— Start of Records for this task —
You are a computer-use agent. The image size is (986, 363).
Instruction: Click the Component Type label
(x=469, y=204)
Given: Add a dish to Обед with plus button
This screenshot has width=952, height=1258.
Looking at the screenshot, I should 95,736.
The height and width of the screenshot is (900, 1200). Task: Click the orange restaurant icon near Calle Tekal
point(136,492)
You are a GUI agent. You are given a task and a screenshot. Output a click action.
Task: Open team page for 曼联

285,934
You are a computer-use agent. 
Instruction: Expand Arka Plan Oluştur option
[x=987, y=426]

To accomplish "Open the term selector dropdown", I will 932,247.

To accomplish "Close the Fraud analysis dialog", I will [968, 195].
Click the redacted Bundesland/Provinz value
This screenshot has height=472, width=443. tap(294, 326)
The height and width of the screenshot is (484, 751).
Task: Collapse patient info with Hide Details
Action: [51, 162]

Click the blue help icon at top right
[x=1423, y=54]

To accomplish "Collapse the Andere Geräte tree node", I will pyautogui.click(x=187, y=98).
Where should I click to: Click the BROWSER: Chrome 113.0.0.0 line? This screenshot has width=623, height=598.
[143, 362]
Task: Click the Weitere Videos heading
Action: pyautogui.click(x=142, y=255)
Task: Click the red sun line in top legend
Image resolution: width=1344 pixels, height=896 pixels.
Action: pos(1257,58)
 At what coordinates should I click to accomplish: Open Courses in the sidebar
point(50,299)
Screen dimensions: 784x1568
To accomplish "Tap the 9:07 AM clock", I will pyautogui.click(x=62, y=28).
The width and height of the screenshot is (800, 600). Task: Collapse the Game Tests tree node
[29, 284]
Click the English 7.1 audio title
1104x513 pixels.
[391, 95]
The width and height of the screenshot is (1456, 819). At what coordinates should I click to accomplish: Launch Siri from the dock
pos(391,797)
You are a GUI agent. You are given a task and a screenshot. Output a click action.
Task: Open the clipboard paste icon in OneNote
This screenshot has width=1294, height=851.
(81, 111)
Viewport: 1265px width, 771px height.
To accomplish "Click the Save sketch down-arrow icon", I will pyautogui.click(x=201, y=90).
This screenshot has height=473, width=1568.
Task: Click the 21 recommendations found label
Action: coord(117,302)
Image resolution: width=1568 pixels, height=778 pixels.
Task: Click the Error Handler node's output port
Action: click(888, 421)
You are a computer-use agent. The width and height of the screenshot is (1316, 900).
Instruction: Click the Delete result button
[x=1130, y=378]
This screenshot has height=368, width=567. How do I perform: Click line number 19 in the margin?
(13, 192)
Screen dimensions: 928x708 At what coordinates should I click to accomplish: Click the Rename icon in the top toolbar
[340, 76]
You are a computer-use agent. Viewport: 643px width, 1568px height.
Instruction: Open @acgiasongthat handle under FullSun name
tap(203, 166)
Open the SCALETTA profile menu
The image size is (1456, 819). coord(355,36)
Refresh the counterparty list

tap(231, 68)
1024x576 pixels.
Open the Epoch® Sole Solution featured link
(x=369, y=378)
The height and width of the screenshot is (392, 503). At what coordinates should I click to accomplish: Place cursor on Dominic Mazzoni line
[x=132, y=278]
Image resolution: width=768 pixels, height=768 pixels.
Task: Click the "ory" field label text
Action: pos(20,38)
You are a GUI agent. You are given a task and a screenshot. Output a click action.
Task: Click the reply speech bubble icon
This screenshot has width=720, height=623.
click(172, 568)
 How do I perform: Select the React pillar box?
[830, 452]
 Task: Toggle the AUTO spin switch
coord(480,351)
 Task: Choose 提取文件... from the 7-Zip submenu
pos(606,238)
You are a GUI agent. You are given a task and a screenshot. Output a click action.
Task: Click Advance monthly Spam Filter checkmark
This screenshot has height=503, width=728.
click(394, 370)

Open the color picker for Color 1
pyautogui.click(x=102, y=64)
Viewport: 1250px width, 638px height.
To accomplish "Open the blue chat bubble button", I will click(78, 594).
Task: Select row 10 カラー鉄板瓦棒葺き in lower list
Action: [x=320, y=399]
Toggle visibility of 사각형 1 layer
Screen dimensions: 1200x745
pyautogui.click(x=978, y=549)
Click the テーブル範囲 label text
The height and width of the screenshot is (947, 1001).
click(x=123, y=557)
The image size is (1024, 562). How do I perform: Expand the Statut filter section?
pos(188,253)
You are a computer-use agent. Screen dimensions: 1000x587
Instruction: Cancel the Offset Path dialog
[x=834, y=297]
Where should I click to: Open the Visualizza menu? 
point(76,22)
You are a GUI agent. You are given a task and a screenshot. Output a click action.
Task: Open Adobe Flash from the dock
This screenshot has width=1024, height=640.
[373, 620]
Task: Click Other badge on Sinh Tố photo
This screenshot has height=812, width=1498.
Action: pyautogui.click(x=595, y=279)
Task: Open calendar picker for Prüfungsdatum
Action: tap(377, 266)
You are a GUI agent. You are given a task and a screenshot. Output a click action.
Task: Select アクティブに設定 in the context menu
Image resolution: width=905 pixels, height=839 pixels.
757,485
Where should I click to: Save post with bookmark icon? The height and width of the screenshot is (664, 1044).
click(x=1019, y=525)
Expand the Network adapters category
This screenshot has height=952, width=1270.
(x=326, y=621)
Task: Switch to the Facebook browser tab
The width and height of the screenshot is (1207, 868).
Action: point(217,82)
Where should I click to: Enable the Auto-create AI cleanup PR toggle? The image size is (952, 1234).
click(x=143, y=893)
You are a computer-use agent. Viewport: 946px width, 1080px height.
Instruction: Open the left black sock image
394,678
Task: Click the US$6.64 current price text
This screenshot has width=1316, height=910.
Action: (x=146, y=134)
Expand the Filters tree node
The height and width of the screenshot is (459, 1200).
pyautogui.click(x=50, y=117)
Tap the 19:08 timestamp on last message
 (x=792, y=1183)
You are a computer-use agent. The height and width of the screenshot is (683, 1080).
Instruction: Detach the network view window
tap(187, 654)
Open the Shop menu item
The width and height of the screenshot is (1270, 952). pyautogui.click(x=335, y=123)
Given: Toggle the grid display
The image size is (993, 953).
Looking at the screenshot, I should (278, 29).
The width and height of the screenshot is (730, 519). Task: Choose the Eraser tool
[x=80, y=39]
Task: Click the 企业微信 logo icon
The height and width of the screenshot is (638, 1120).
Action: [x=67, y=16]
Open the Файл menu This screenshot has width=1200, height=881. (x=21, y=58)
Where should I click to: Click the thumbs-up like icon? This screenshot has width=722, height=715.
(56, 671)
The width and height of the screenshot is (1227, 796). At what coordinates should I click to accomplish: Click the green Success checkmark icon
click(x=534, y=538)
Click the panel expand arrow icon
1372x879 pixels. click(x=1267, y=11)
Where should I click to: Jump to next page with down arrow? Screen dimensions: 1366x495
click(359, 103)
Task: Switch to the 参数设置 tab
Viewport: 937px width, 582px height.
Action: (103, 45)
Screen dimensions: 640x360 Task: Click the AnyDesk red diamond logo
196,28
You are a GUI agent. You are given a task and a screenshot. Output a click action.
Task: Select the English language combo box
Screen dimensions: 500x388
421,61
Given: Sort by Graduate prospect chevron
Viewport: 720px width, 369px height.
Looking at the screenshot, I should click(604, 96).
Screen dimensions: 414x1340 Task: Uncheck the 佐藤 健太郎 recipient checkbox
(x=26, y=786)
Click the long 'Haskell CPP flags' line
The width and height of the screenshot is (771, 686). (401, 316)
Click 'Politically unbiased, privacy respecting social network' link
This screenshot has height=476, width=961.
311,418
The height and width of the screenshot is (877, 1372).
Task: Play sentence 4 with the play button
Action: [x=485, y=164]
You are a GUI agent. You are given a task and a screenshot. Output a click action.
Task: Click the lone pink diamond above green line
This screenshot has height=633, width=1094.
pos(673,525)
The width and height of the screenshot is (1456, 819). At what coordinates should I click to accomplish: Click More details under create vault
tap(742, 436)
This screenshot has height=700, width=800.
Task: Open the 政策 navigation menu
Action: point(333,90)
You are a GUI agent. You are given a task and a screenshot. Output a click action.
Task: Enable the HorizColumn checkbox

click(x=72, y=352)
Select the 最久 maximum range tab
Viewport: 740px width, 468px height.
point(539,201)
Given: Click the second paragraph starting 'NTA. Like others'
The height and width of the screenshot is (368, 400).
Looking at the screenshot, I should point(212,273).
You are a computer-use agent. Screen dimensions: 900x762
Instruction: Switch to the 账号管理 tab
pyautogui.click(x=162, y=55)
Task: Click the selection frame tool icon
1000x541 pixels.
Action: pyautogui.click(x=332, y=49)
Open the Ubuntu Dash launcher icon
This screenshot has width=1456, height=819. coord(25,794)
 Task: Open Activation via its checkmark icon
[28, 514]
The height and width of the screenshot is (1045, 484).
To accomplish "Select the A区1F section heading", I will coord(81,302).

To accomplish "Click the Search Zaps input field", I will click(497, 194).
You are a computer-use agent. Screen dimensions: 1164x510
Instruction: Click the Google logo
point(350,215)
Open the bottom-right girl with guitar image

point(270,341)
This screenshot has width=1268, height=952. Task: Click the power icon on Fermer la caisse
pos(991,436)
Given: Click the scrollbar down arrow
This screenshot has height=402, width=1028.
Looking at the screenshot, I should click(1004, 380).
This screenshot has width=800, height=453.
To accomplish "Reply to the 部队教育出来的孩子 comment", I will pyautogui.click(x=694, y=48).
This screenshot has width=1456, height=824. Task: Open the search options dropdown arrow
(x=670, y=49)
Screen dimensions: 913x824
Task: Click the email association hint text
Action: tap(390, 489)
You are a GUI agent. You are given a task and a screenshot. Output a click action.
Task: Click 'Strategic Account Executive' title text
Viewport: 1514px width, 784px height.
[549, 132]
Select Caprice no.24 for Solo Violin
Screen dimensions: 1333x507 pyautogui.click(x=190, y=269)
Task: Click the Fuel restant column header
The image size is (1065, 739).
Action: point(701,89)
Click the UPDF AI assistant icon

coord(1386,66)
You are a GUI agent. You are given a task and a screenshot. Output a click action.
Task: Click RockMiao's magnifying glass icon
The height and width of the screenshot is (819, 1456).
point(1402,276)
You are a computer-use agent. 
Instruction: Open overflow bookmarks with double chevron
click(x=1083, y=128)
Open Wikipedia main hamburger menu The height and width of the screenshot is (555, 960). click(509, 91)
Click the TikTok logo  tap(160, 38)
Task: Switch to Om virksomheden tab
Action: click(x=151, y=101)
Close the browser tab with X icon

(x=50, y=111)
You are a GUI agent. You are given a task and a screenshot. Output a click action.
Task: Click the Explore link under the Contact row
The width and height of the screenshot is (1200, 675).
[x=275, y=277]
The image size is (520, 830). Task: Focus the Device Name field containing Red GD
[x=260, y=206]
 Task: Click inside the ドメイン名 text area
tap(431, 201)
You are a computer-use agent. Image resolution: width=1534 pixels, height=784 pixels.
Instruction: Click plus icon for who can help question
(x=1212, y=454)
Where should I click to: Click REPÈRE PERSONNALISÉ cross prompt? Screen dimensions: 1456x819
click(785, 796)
— End of Records for this task —
▶ _Your instructions_: Output the lines of the data above exactly as they appear, starting at the line containing "Tap the 19:08 timestamp on last message" and ending at the line containing "Looking at the screenshot, I should click(604, 96).", with both of those lines included.

▶ _Response to this exercise_:
Tap the 19:08 timestamp on last message
 (x=792, y=1183)
You are a computer-use agent. The height and width of the screenshot is (683, 1080).
Instruction: Detach the network view window
tap(187, 654)
Open the Shop menu item
The width and height of the screenshot is (1270, 952). pyautogui.click(x=335, y=123)
Given: Toggle the grid display
The image size is (993, 953).
Looking at the screenshot, I should (278, 29).
The width and height of the screenshot is (730, 519). Task: Choose the Eraser tool
[x=80, y=39]
Task: Click the 企业微信 logo icon
The height and width of the screenshot is (638, 1120).
Action: [x=67, y=16]
Open the Файл menu This screenshot has width=1200, height=881. (x=21, y=58)
Where should I click to: Click the thumbs-up like icon? This screenshot has width=722, height=715.
(56, 671)
The width and height of the screenshot is (1227, 796). At what coordinates should I click to accomplish: Click the green Success checkmark icon
click(x=534, y=538)
Click the panel expand arrow icon
1372x879 pixels. click(x=1267, y=11)
Where should I click to: Jump to next page with down arrow? Screen dimensions: 1366x495
click(359, 103)
Task: Switch to the 参数设置 tab
Viewport: 937px width, 582px height.
Action: (103, 45)
Screen dimensions: 640x360 Task: Click the AnyDesk red diamond logo
196,28
You are a GUI agent. You are given a task and a screenshot. Output a click action.
Task: Select the English language combo box
Screen dimensions: 500x388
421,61
Given: Sort by Graduate prospect chevron
Viewport: 720px width, 369px height.
Looking at the screenshot, I should click(604, 96).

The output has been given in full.